Lo arrasaron, antes que los espías, la prensa amarilla y las revistas del
corazón, la ferocidad de los debates políticos que en su afán de aniquilar al
adversario no vacila en exponer a la luz sus intimidades más secretas, y la
avidez de un público por irrumpir en el ámbito de lo privado a fin de saciar su
curiosidad con secretos de cama, escándalos de familia, relaciones peligrosas,
intrigas, vicios, todo aquello que antiguamente parecía vetado a la exposición
pública. Hoy la frontera entre lo privado y lo público se ha eclipsado y,
aunque existan leyes que en apariencia protejan la privacidad, pocas personas
acuden a los tribunales a reclamarla, porque saben que las posibilidades de que
los jueces les den razón son escasas. De esta manera, aunque por inercia
sigamos utilizando la palabra escándalo, la realidad ha vaciado a ésta de su
contenido tradicional y de la censura moral que implicaba, y ha pasado a ser
sinónimo de entretenimiento legítimo.
No
tiene mucho sentido convertir en un héroe de la libertad a Edward Snowden por
haber revelado que no solo las amas de casa, los benignos profesionales y los
burócratas violan a diario la privacidad de los ciudadanos leyendo las
revistas, escuchando o viendo en la radio y la televisión los programas
constituidos específicamente para violarla —la gran diversión mediática de
nuestro tiempo— sino también los espías. ¿Mal de muchos, consuelo de tontos?
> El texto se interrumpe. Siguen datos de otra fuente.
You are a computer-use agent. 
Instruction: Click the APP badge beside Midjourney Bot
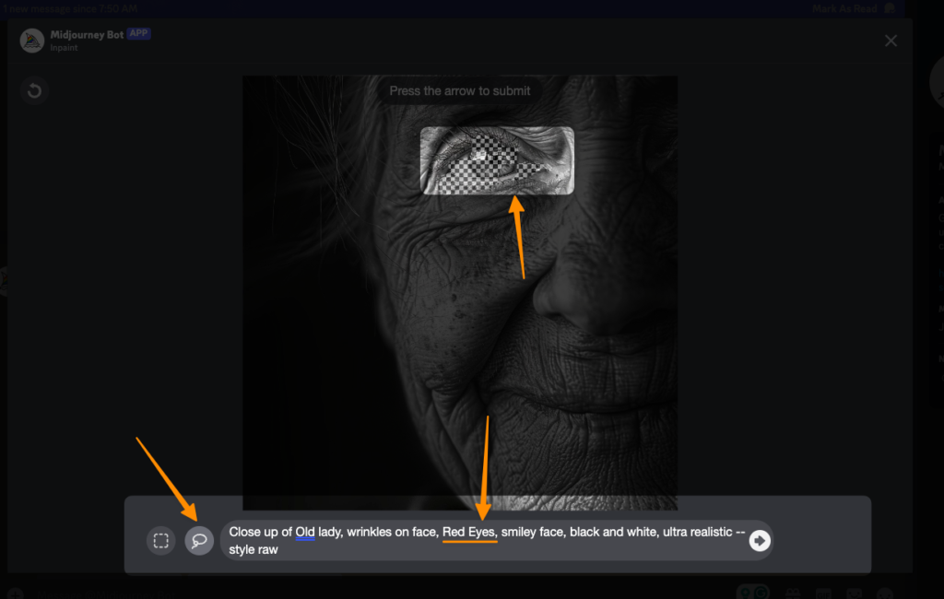click(x=138, y=33)
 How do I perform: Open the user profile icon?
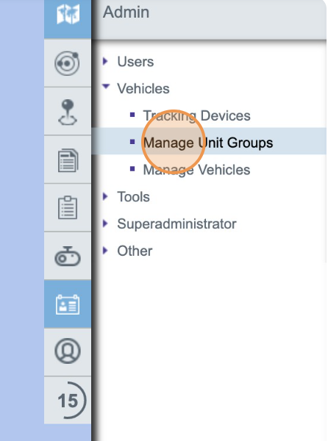[68, 351]
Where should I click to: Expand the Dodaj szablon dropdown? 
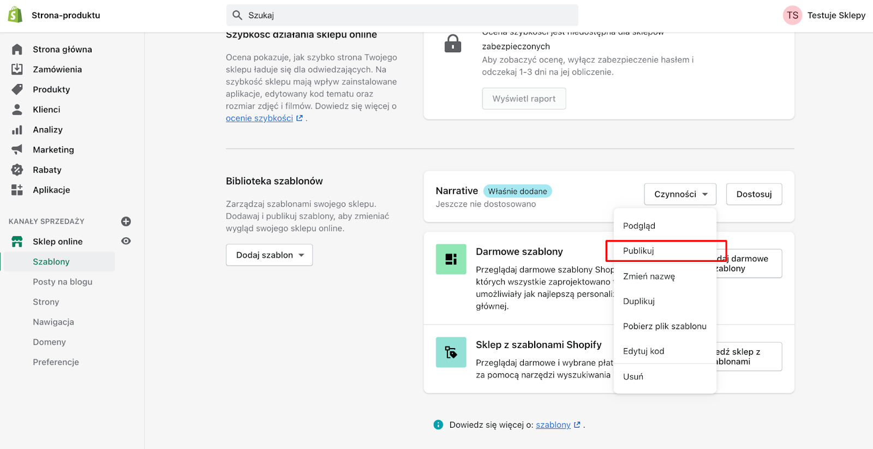(x=268, y=254)
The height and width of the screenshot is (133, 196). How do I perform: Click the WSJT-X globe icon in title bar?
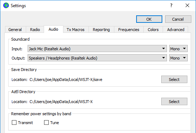pos(6,5)
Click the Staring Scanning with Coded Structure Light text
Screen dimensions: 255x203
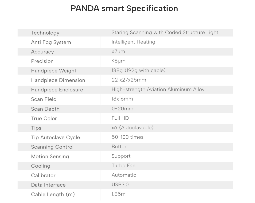point(165,33)
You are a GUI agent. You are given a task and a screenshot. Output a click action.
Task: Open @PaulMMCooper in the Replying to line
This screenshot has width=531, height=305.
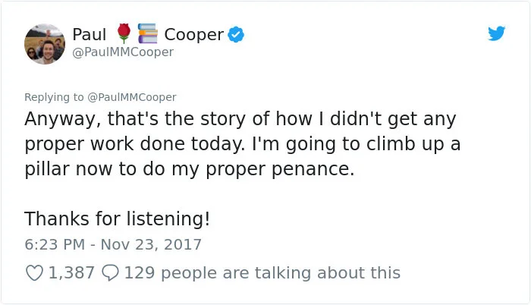[x=132, y=97]
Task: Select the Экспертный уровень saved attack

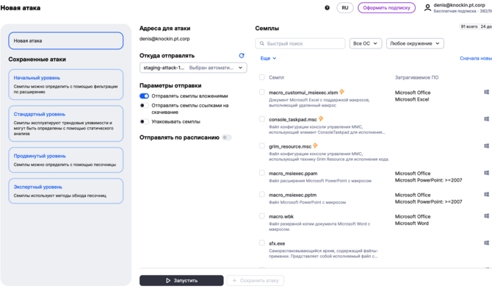Action: click(65, 191)
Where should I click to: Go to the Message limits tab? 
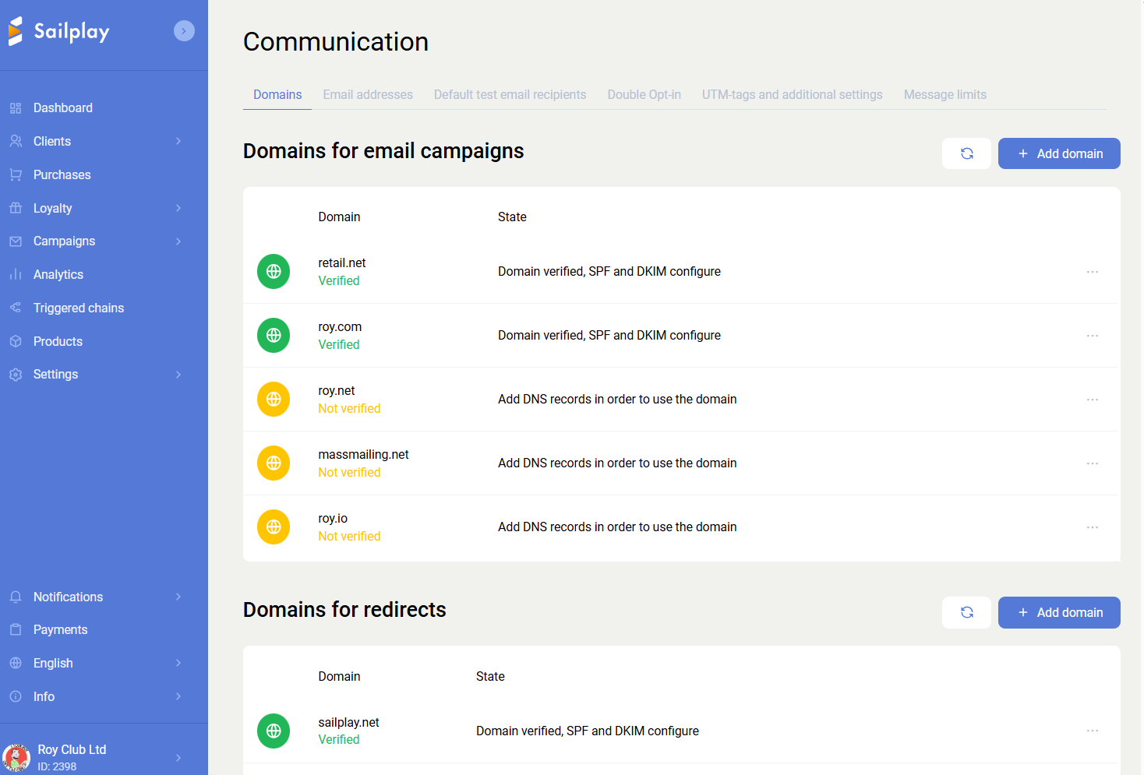coord(945,94)
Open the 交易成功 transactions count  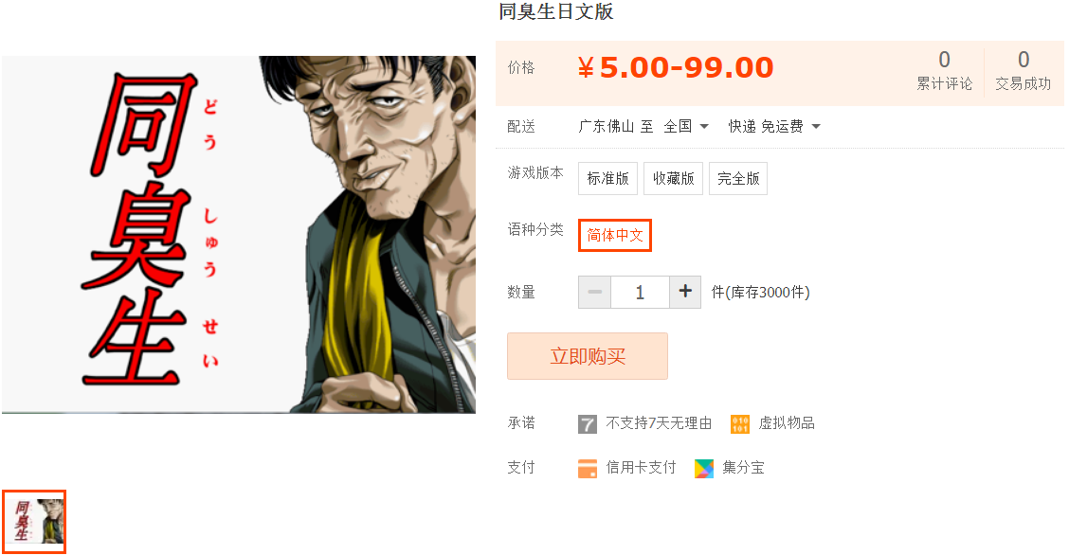point(1024,71)
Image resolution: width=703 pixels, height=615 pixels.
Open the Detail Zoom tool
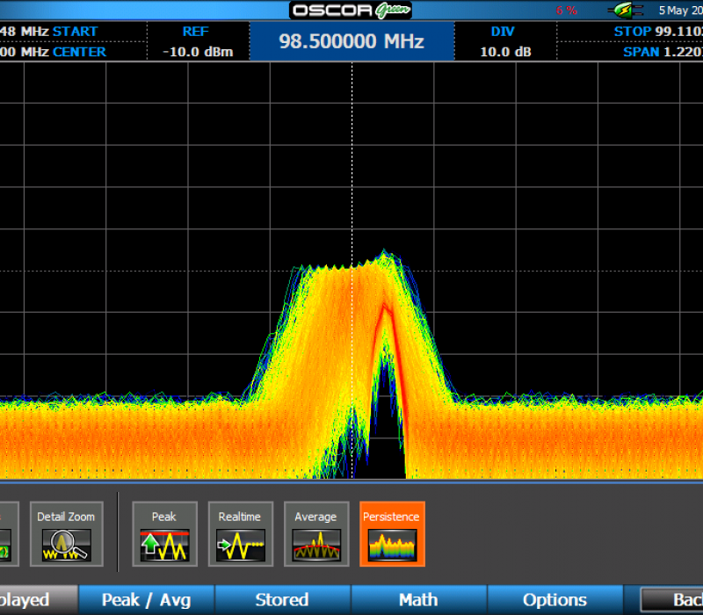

En
cierta forma, sí. En las encuestas que se han hecho en Estados Unidos sobre
Edward Snowden, una mayoría aprueba que la inteligencia norteamericana grabe
las conversaciones privadas. Me temo que no sería distinta la reacción de la
opinión pública de la gran mayoría de las sociedades democráticas que viven,
como Estados Unidos, con la zozobra de ser de nuevo víctimas de los atentados
terroristas de las organizaciones como Al-Qaeda empeñadas en acabar con el Gran
Satán, categoría en la que incluyen a todas las democracias laicas de corte
occidental.
Hay
peligro de que esta realidad deteriore las instituciones que sostienen una
democracia, sin duda. Pero también la deterioran operaciones mediáticas que
desnaturalizan el ejercicio de la libertad de expresión y la convierten en un
libertinaje irresponsable. La libertad y la legalidad son igualmente
importantes para que funcione la democracia y ejercitar la libertad en contra de
la legalidad solo se justifica en países donde la legalidad está reñida con
aquella pues la limita o conculca. No es cierto que en sociedades como Estados
Unidos o Suecia la legalidad se haya degradado al extremo de que solo
violándola se pueda ejercer la libertad. Ni Edward Snowden ni Julian Assange
son paladines sino depredadores de la libertad que dicen defender.